The story of Jewish sects is as ancient as our faith. The reader is encouraged not to buy into the Orthodox view that, before the advent of Reform, Judaism was this idilical alle briden group of harmonious coreligionists. Far from true, our history is full of miss-encounters between pharisees and sadduccees, rabanites and karaites, maimonideans and traditionalists, hasidim and mitnagdim, etc., not to mention the eternal rivalry between people who follow different minhagim. What happen in the 20th century is that some of these denominations and sects reached a higher degree of institutionalization, and managed to create their own seminaries, yeshivot and synagogue federations. Now, are these structures still valid in the second decade of the 21st century? I think the pulse of the street is telling us otherwise.

No doubt, I am persuaded that one of the biggest factors for decreasing affiliation is the fact that Jews got used to having services for free. Why support a synagogue if after all you only need it for your wedding day, funeral and –just maybe– to listen to a decent Kol Nidre once a year. However, another factor that few people seem to have in mind is the increasing difficulty to identify with the global of a denomination, with its organizational culture, beliefs, and decisions.
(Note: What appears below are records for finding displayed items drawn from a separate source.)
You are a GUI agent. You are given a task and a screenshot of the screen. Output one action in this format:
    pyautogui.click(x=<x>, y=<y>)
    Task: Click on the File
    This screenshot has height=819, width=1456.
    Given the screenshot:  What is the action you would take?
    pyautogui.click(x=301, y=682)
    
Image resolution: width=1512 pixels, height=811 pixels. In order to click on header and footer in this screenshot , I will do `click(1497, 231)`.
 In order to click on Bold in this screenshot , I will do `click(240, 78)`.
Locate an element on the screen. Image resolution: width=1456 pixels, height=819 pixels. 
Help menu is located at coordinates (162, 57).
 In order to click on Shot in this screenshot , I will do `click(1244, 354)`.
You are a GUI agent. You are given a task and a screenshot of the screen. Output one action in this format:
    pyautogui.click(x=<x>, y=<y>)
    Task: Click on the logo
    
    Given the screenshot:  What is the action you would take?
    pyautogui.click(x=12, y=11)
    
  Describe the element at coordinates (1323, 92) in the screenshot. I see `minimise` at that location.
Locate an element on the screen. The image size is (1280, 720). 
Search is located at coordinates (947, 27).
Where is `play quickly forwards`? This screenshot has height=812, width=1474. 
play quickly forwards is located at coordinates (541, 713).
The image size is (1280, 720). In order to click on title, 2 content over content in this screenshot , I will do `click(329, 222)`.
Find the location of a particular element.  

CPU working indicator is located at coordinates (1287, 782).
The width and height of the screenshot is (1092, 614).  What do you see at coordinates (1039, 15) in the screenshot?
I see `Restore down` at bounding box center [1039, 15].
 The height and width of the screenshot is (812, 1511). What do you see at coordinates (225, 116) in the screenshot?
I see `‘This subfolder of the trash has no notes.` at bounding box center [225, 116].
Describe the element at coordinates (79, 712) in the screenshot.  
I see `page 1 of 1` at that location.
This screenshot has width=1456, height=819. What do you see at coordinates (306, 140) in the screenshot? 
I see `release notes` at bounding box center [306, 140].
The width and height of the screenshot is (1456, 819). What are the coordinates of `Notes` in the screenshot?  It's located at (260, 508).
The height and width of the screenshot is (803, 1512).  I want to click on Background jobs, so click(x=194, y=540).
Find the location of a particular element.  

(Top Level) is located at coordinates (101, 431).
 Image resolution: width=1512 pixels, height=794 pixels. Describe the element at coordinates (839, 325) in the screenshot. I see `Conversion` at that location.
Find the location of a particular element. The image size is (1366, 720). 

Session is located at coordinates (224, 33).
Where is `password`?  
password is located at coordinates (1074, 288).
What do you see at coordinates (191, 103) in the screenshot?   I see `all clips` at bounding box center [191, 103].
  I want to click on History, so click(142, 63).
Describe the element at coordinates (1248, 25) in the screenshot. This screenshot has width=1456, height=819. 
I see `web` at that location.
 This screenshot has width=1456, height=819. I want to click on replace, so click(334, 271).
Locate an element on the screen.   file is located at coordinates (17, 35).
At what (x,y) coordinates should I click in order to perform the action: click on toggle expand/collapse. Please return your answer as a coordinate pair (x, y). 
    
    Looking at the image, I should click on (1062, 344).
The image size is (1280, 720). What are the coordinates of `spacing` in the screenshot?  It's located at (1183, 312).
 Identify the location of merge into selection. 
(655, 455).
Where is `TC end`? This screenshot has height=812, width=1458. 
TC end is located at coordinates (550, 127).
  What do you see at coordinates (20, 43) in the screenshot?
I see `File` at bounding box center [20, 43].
We may identify with some of the ideology of a denomination, but it is really hard not to be very critical of the realization of these postulates.

If I can make a parallel, Judaism has no “party discipline”: we do not feel compelled to support the “vote” of our denominations, nor is our dissension a sine-qua-non like it happens in some political arenas. Furthermore, we have no real dogmas, which makes very difficult to define who is in, and who is out, who is normative and who is heretic. And yet, human nature gets on our way and we still have a tendency to act sectarian. The well-known Orthodox trend to deny legitimacy to everybody else (progressive rabbis, other interpretations of Torah, Jewish identity of some people) is a blatant example, but none of us is totally exempt of this sin. We are happy when the Other comes to our terrain: some are happy to see Conservative kids done talit katan, some are happy to see Reform shuls use more Hebrew, some rejoice when seeing any timid apertures toward women rights in Orthodox milieus, etc. Some get really excited when most of the incoming students at RRC on a particular year are not Reconstructionists but Renewalists.  It is like we are so convinced of our ways that we rejoice whenever the Other gets closer to what we consider the true spirit of Judaism.

Maybe we should stop and reconsider if we aren’t all like those Sephardic folks of my anecdote, if we are not basking in our own groupthink and isolationism. Perhaps we’ll discover that our lack of critical thinking may be one of the factors that is keeping many Jews from affiliation. In my own case, I found it more and more difficult to label myself as belonging to an univocal denomination. What is more, I don’t see the purpose or the benefit of it. I was ordained by the Reconstructionist movement and feel a strong identification with some of its core ideas about Torah, the Divine, retribution, etc. And yet, I’ll never understand or accept the movements lack of definition on hot topics, its negative to the integration of cantors into their rabbinical association, its lack of vision regarding international expansion, or the (willing?) ambiguity of its “trademark” (how many of you can pinpoint the main differences between Reconstructionism, Reform and the Renewal movement?). And since there is no Reconstructionist cantorial association, I do belong the the Conservative Cantors Assembly. I feel identified, again, with some of its core postulates, but do I agree with all of their realizations?

Why so many new congregations and independent minianim choose to be post-denominational? And yet, those shuls which choose to belong are often difficult to label: Conservadox, Reconstructinewal, Reform-but-Traditional, etc. Why should a Jew living in the second decade of the third millennium wear labels created a century ago? I think that maturity is bringing us moderation, and that we are regaining the ability of thinking outside of our denominational box. Here may lay the key of our future.